*Things to do:*
**a.** List the places the passage on cameras at the Supreme Court names where, it says, there is no evidence that cameras changed oral arguments for the worse.
**b.** Write the next paragraph of the passage on cameras at the Supreme Court, starting after its last sentence.

*Selected extract:*
========================================================================

There are a few academics who continue to argue against cameras based on the fear that television or live streaming will change oral arguments for the worse. There is no evidence, however, this has been true at the fifty state supreme courts, the Ninth Circuit, or other countries but, of course, those arguments aren’t on C-Span or national television here in America. Nevertheless, the notion that either Supreme Court litigators or the Justices themselves will play to the cameras in a way that is injurious to the American people or the Court is wildly speculative if not fanciful.

Unlike members of Congress who obviously play to the cameras because they need to be re-elected, or they want their political party to look better, the Justices don’t have the worry of elections, and they are unlikely to appear overly partisan on national television. 

          Any attorney who is seen by the Justices as performing for a television audience will feel the Justices' wrath quickly and sternly. In any event, should any of this come to pass and the arguments deteriorate significantly, the Justices can change their minds and prohibit cameras in the future . Shouldn’t we find out?

To the extent there is a worry about lawyer misbehavior specifically, none of these fears are relevant to the Court’s decision announcements after the end of April when there are no oral arguments and the Justices have complete control of the proceedings. This period is also when the Court’s most important decisions are handed down, and the American people would have the most interest in seeing the decisions announced.

========================================================================

*Dataset section:*
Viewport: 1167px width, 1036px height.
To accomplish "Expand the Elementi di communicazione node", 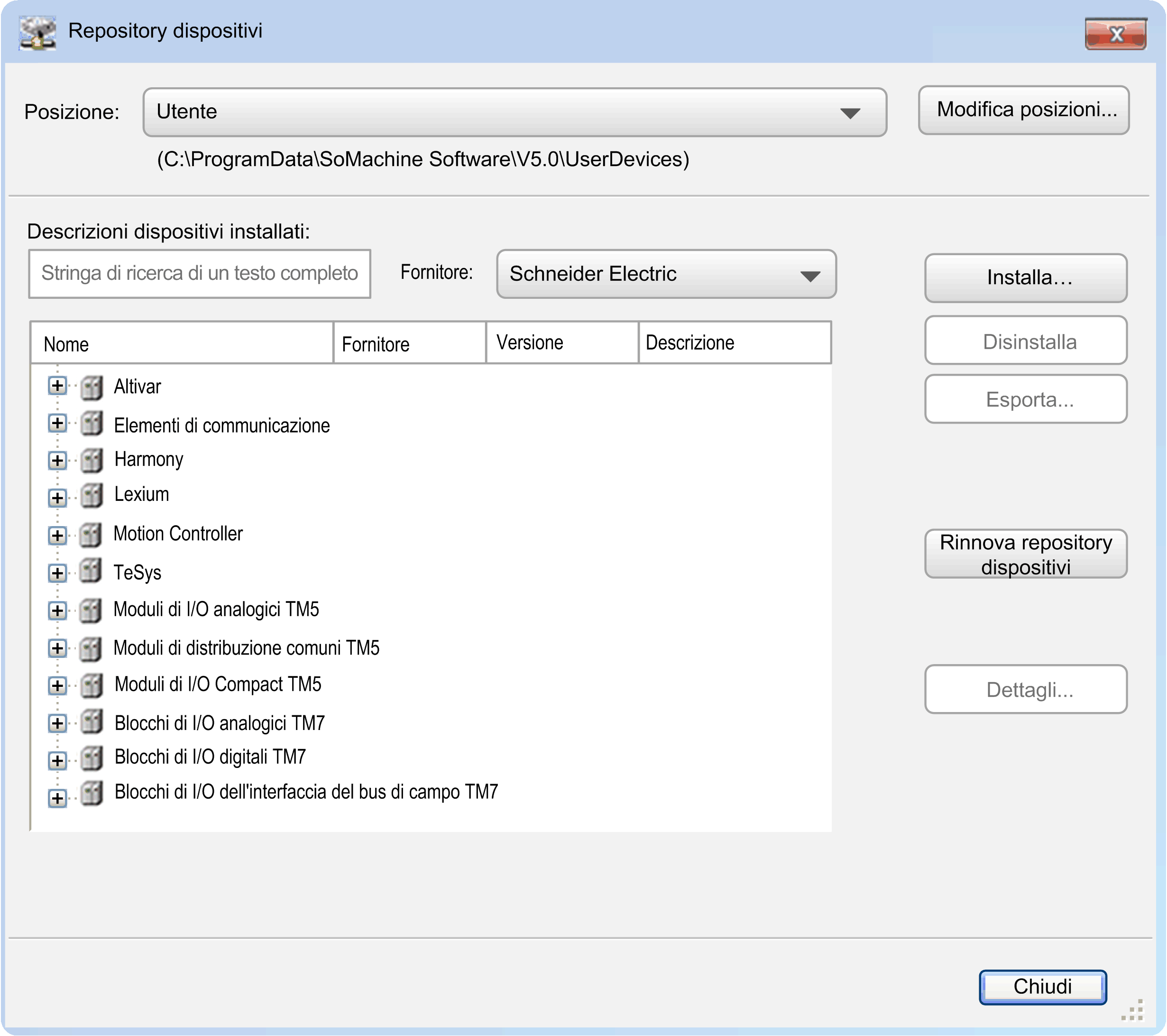I will coord(57,423).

========================================================================

*In response:*
**a.**
- the fifty state supreme courts
- the Ninth Circuit
- other countries

**b.**
The Justices and others opposed to cameras have also made the following arguments: 

1)   The public might place undue importance on the oral arguments as opposed to the briefs and final written opinions;
2)   Cameras might make it more likely that the Justices will be the victims of violence;
3)   Snippets and sound bites of the arguments might be taken out of context by the media; and
4)   The Justices might be ridiculed by late night comedians or mock news shows.

I have documented these objections and responded to them at length in numerous places before. My most academic treatment is here, and Erwin and I also examined them in our Judicature essay. In brief:

1)   The possibility that the public might not understand the role of oral arguments is no reason to deny them the chance to view them, and the Justices could easily explain the role of the arguments in many different fora.
2)   There is no evidence that cameras present a security risk to the Justices. In this day and age, when information on all the Justices as well as their images, are publicly available on the internet, and many of them go on television either to sell books or simply discuss their jobs, it is most unlikely that cameras in the courtroom will lead to a substantial increased risk of violence.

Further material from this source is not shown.